[Records from a data source]

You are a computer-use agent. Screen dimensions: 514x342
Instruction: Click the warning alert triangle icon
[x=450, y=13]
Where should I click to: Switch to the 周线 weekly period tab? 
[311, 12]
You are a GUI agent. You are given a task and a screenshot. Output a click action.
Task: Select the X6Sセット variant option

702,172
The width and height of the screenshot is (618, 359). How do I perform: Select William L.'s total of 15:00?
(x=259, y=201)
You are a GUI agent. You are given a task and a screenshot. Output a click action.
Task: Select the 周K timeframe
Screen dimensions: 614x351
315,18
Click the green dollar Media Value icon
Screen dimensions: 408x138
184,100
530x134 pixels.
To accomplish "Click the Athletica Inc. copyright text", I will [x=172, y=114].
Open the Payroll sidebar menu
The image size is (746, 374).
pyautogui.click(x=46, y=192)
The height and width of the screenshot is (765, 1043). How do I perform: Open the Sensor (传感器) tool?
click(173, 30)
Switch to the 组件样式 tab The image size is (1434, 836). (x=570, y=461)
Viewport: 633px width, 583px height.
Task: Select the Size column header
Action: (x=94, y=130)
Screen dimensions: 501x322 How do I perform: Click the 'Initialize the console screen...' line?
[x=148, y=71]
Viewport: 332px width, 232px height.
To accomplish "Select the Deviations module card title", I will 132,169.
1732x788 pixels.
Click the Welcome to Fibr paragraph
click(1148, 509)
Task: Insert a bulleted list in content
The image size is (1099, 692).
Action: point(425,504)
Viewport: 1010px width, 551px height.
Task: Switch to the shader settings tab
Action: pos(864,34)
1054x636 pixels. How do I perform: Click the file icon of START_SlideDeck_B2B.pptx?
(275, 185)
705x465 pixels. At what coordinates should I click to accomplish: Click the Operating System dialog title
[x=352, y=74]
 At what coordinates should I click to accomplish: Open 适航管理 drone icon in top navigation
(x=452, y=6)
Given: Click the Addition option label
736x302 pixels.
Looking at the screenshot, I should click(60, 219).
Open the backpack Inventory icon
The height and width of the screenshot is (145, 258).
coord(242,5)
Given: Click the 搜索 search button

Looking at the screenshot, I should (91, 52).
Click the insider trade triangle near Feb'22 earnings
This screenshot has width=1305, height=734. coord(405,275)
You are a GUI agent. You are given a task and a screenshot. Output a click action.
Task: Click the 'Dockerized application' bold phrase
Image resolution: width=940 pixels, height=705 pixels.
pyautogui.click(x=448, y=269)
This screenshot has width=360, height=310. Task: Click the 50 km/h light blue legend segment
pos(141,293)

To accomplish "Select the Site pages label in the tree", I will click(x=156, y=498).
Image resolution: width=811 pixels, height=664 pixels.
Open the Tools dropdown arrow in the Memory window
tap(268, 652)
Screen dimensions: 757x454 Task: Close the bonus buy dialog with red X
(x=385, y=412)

■ TASK PROMPT: Return the data exactly, every line included.

■ EXERCISE RESPONSE:
You are a computer-use agent. Screen dimensions: 514x342
Instruction: Click the warning alert triangle icon
[x=450, y=13]
Where should I click to: Switch to the 周线 weekly period tab? 
[311, 12]
You are a GUI agent. You are given a task and a screenshot. Output a click action.
Task: Select the X6Sセット variant option

702,172
The width and height of the screenshot is (618, 359). How do I perform: Select William L.'s total of 15:00?
(x=259, y=201)
You are a GUI agent. You are given a task and a screenshot. Output a click action.
Task: Select the 周K timeframe
Screen dimensions: 614x351
315,18
Click the green dollar Media Value icon
Screen dimensions: 408x138
184,100
530x134 pixels.
To accomplish "Click the Athletica Inc. copyright text", I will [x=172, y=114].
Open the Payroll sidebar menu
The image size is (746, 374).
pyautogui.click(x=46, y=192)
The height and width of the screenshot is (765, 1043). How do I perform: Open the Sensor (传感器) tool?
click(173, 30)
Switch to the 组件样式 tab The image size is (1434, 836). (x=570, y=461)
Viewport: 633px width, 583px height.
Task: Select the Size column header
Action: (x=94, y=130)
Screen dimensions: 501x322 How do I perform: Click the 'Initialize the console screen...' line?
[x=148, y=71]
Viewport: 332px width, 232px height.
To accomplish "Select the Deviations module card title", I will 132,169.
1732x788 pixels.
Click the Welcome to Fibr paragraph
click(1148, 509)
Task: Insert a bulleted list in content
The image size is (1099, 692).
Action: point(425,504)
Viewport: 1010px width, 551px height.
Task: Switch to the shader settings tab
Action: pos(864,34)
1054x636 pixels. How do I perform: Click the file icon of START_SlideDeck_B2B.pptx?
(275, 185)
705x465 pixels. At what coordinates should I click to accomplish: Click the Operating System dialog title
[x=352, y=74]
 At what coordinates should I click to accomplish: Open 适航管理 drone icon in top navigation
(x=452, y=6)
Given: Click the Addition option label
736x302 pixels.
Looking at the screenshot, I should click(60, 219).
Open the backpack Inventory icon
The height and width of the screenshot is (145, 258).
coord(242,5)
Given: Click the 搜索 search button

Looking at the screenshot, I should (91, 52).
Click the insider trade triangle near Feb'22 earnings
This screenshot has width=1305, height=734. coord(405,275)
You are a GUI agent. You are given a task and a screenshot. Output a click action.
Task: Click the 'Dockerized application' bold phrase
Image resolution: width=940 pixels, height=705 pixels.
pyautogui.click(x=448, y=269)
This screenshot has width=360, height=310. Task: Click the 50 km/h light blue legend segment
pos(141,293)

To accomplish "Select the Site pages label in the tree", I will click(x=156, y=498).
Image resolution: width=811 pixels, height=664 pixels.
Open the Tools dropdown arrow in the Memory window
tap(268, 652)
Screen dimensions: 757x454 Task: Close the bonus buy dialog with red X
(x=385, y=412)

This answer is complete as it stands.